Na "Pátria Educadora" de Dilma, ainda há 2,7 milhões de jovens fora das escolas.
De acordo com matéria do jornal "O Globo" as informações sobre o não cumprimento da universalização foram coletadas a partir de estatísticas do IBGE (Instituto Brasileiro de Geografia e Estatística) e pela ONG "Todos Pela Educação". Segundo Priscila Cruz, presidente da ONG ouvida pelo jornal, alguns dos entraves para a universalização são o acesso para crianças com necessidades especiais e o abandono no ensino médio, que chega a 9,5% no primeiro ano.
Outra preocupação para a universalização é a crise econômica imposta pelo governo Dilma ao país, que atinge os orçamentos federal, estadual e municipal. A redução de recursos pode retardar a velocidade dos avanços ou até mesmo impor retrocessos na educação.

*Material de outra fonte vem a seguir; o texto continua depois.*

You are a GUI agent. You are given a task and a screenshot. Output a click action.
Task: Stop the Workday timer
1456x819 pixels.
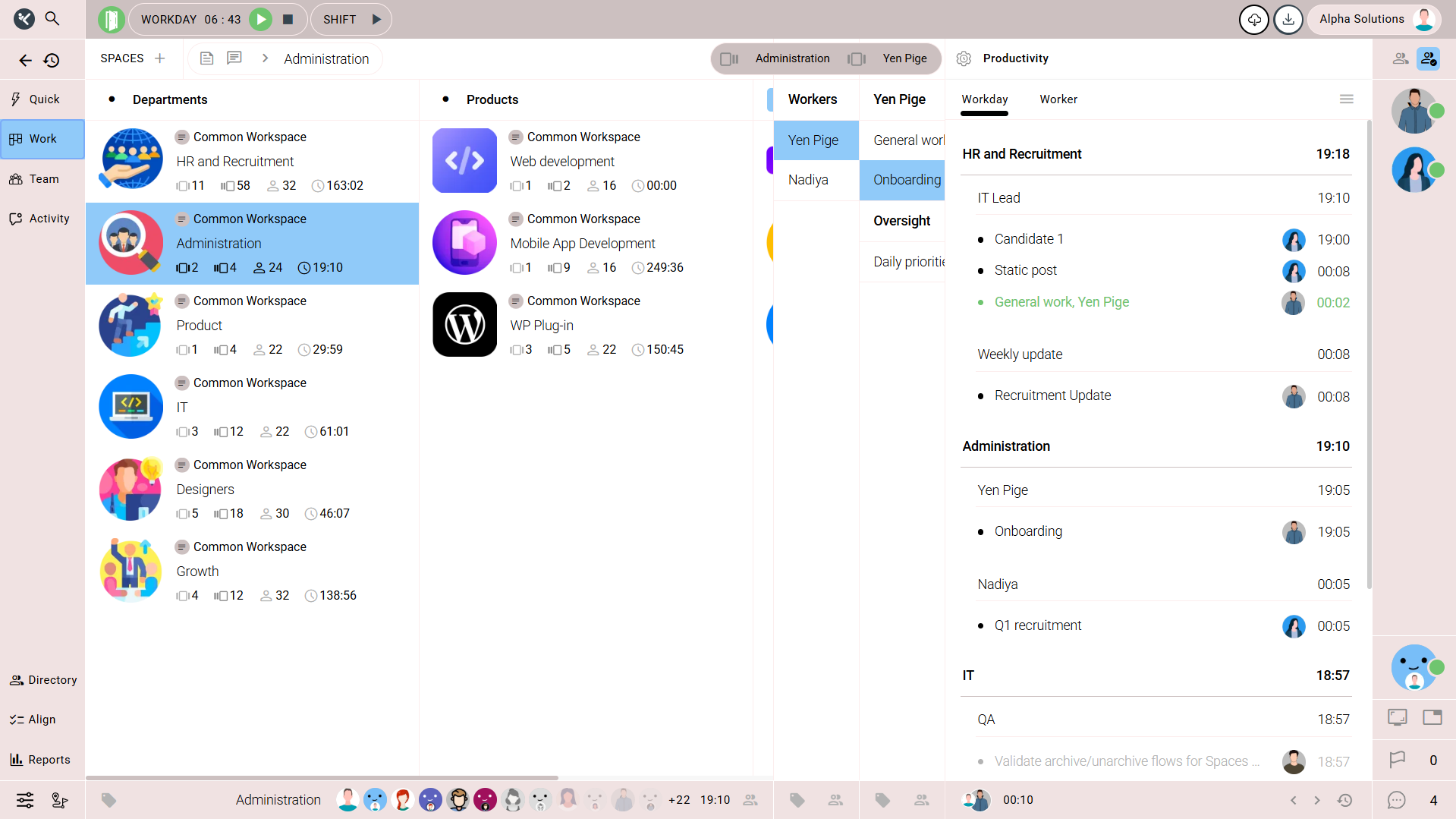(288, 20)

A presidente da ONG acredita que os impactos nos índices da Educação podem ser sentidos já em 2016. “Os cortes (orçamentários) podem ter reflexo na qualidade e também nas matrículas, porque o aumento da oferta tem relação direta com custo. Você até pode melhorar a gestão, existem politicas que não têm relação tão direta com o custo, mas matrícula sim. Tem que construir mais escolas, contratar mais professor, comprar mais material… A falta de recurso tem reflexo direto nisso”, disse ao jornal "O Globo".